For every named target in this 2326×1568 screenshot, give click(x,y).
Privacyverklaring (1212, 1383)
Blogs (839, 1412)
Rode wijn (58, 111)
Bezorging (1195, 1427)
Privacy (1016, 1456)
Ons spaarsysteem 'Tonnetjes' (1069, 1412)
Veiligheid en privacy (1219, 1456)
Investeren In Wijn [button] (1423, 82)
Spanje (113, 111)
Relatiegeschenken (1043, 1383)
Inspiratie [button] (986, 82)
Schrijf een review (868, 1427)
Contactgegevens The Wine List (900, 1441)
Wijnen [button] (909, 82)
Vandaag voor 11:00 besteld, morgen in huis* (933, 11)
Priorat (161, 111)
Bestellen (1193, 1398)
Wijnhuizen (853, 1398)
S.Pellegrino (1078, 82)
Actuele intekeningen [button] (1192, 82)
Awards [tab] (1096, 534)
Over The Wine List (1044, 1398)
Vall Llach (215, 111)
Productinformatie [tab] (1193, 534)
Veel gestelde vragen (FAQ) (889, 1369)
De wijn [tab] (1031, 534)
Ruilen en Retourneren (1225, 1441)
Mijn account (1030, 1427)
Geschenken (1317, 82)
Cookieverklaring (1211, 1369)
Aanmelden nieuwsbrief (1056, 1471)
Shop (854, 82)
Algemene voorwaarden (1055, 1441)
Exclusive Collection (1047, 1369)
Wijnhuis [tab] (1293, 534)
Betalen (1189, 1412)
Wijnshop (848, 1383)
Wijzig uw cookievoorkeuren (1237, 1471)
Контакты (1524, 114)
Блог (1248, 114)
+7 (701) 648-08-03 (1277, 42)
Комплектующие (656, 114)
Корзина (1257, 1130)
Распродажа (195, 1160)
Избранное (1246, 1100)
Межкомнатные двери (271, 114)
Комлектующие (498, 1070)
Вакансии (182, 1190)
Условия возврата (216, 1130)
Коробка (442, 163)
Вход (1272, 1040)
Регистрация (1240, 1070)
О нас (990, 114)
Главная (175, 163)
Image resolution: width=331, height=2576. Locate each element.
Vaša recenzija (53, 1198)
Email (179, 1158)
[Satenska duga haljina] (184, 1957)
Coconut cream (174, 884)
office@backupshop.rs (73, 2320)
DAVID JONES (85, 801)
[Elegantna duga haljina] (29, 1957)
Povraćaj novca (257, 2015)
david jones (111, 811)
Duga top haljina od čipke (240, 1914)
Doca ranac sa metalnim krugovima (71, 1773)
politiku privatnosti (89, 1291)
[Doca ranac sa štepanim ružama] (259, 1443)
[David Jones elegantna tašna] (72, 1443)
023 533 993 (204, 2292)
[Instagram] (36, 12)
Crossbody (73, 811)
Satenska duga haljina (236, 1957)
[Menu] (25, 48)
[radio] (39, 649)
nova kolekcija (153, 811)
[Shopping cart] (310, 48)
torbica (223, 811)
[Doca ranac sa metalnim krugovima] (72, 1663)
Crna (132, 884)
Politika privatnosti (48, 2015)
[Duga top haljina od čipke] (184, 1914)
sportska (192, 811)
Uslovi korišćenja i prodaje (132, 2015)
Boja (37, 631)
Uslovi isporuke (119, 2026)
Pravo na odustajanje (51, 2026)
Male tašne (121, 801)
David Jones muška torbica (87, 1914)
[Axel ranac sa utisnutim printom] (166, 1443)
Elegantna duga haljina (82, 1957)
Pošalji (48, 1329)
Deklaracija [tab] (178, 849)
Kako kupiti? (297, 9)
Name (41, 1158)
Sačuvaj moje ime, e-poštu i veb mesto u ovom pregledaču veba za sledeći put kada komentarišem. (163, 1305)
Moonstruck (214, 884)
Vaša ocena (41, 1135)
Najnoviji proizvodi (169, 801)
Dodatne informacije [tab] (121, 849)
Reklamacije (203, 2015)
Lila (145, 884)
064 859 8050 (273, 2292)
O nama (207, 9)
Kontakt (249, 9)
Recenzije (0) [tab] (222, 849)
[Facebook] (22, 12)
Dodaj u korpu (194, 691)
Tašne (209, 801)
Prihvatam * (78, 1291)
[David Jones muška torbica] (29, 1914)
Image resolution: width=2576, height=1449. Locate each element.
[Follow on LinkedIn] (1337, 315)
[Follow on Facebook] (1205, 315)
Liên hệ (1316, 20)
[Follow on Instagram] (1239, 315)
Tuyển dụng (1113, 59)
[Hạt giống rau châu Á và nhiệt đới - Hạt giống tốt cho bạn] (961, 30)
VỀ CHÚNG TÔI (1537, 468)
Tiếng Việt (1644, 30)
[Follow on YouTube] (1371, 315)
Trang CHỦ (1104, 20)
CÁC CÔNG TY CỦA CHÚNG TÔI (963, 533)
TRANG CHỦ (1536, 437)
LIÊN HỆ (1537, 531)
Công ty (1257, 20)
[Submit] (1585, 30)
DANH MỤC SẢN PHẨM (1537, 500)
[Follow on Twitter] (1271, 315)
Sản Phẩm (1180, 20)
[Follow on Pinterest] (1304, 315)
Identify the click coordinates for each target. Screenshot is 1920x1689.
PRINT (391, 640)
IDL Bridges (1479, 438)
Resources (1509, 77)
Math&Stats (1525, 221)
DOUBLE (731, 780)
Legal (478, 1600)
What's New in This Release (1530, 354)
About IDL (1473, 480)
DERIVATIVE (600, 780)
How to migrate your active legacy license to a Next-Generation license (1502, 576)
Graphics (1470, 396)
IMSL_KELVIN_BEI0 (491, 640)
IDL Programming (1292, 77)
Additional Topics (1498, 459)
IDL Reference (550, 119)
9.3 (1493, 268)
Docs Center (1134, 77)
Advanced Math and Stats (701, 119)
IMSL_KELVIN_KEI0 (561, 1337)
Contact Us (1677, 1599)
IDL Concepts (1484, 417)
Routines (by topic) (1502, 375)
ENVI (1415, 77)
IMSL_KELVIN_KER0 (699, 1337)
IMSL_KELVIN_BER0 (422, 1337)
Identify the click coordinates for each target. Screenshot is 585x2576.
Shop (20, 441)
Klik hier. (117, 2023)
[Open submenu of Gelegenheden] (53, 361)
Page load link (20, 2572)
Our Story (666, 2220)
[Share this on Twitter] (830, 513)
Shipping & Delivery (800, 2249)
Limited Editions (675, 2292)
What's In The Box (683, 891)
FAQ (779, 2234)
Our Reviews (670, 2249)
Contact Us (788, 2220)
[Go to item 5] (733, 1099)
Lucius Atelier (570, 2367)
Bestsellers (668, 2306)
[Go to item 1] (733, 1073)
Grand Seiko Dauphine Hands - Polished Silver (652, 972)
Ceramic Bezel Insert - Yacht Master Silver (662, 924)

• **Assigned task**
All that is needed is a number: how many lines in the data above contain the string "Silver".

• **The completed task**
2